It's been a long while since I've posted a recipe. I haven't been cooking much and the little cooking I have been doing has been some old favorites. Hardly anything worth sharing again. However, I've been holding out on you readers. I made these English muffins over a month ago and I'm just now getting around to sharing them. These should definitely be shared. They are so simple to make and it's a fun process to "fry" them up before you bake them. I didn't quite get the desired "nooks and crannies", but the flavor was spot on. It was great to change up my breakfasts for a week with the endless combinations of toppings. I can't wait to make English muffins again. Pizza muffins? Sandwich muffins? The possibilities are endless!!
(From The Bread Baker's Apprentice)
Makes 6 muffins
2 1/4 cups all-purpose flour
1 1/2 teaspoons granulated sugar
3/4 teaspoon salt
1 1/4 teaspoons instant yeast
1 tablespoon unsalted butter, at room temperature
3/4 cup to 1 cup buttermilk, at room temperature
Cornmeal for dusting
Stir the flour, sugar, salt, and yeast together in a large mixing bowl or the bowl of an electric mixer. On low speed, using the paddle attachment add the butter and 3/4 cup of the buttermilk until the mixture forms a ball. If there is still loose flour, stir in the remaining 1/4 cup of milk. The dough should be soft and pliable.
Sprinkle some flour onto a work surface. Turn the dough out to the surface and knead for about 10 minutes. Alternately, you can switch to the dough hook on the mixture and knead the dough for about 8 minutes. The dough should be tacky, but not sticky and should pass the windowpane test. Lightly oil a large bowl and transfer the dough to the bowl, rolling it around to cover it in oil. Cover the bowl with plastic wrap. Let the dough sit at room temperature for 60 to 90 minutes or until the dough doubles in size.
Transfer the dough to a clean counter. Divide the dough into six equal pieces, about 3 ounces each. Shape the pieces into round rolls. Line a baking pan with parchment paper and mist the parchment lightly with spray oil and dust with cornmeal. Transfer the dough balls to the pan and mist the tops of the balls with spray oil and sprinkle the tops with cornmeal. Cover the pan loosely with plastic wrap or a towel.
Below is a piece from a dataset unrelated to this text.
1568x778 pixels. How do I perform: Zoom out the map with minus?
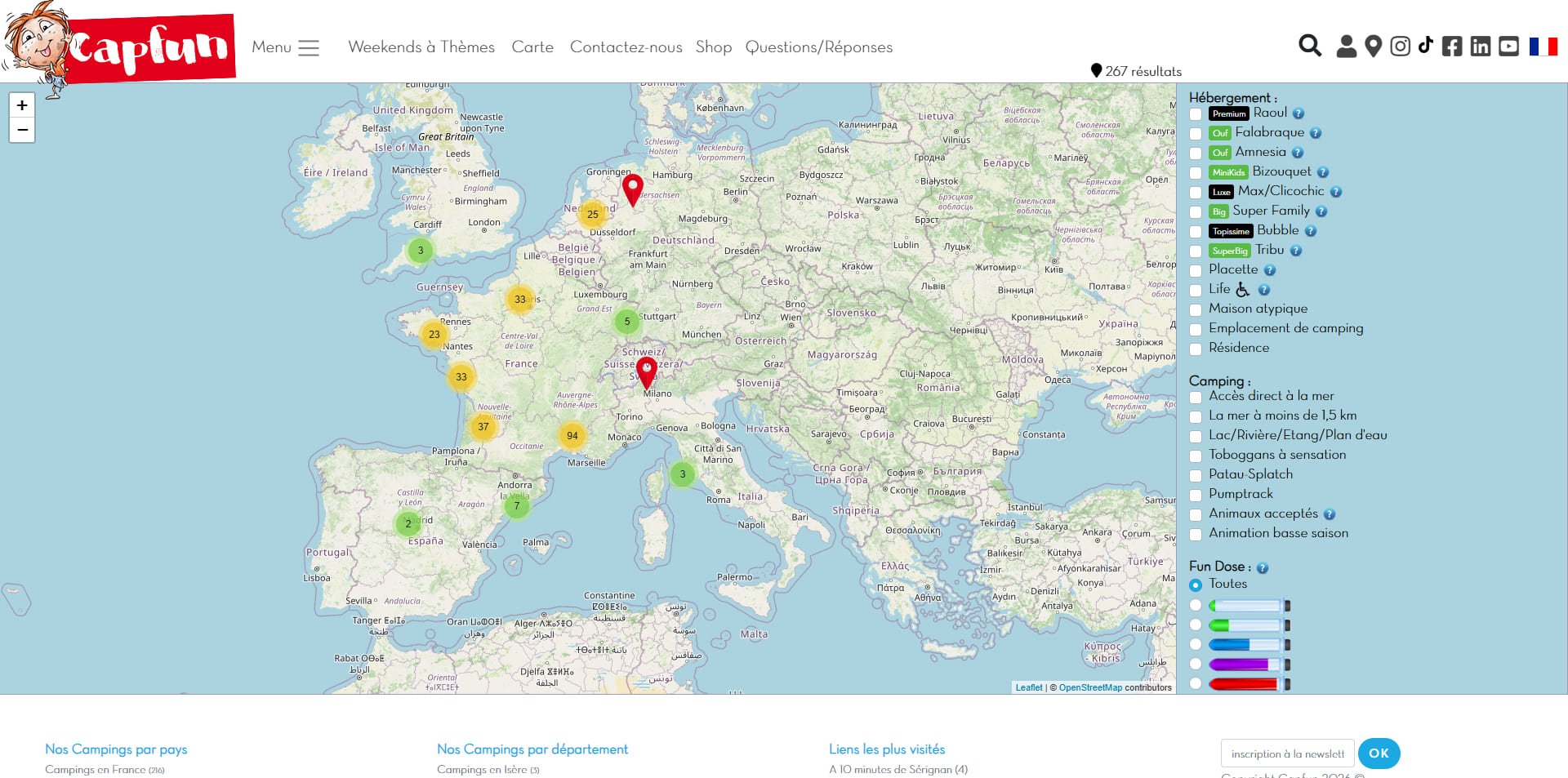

Proof at room temperature for 60 to 90 minutes or until the pieces double in size and swell both up and out.
Heat a skillet or griddle over medium heat. Also, preheat the oven to 350 degrees with the oven rack on the middle shelf.
Brush the pan with vegetable oil. Gently transfer the muffin rounds to the pan with a spatula. Space the rounds at least 1 inch apart. You can do this in batches, keeping the remaining rounds covered. The dough that is being cooked will flatten and spread in the pan. Cook the pieces for 5-8 minutes per side until each side is golden brown. Immediately transfer the pieces to a baking sheet and bake in the oven for 5-8 minutes so that the muffins cook through. Meanwhile, cook the remaning uncooked pieces the same as the first round.
Transfer the baked muffins to a cooling rack and cool for 30 minutes before slicing or serving.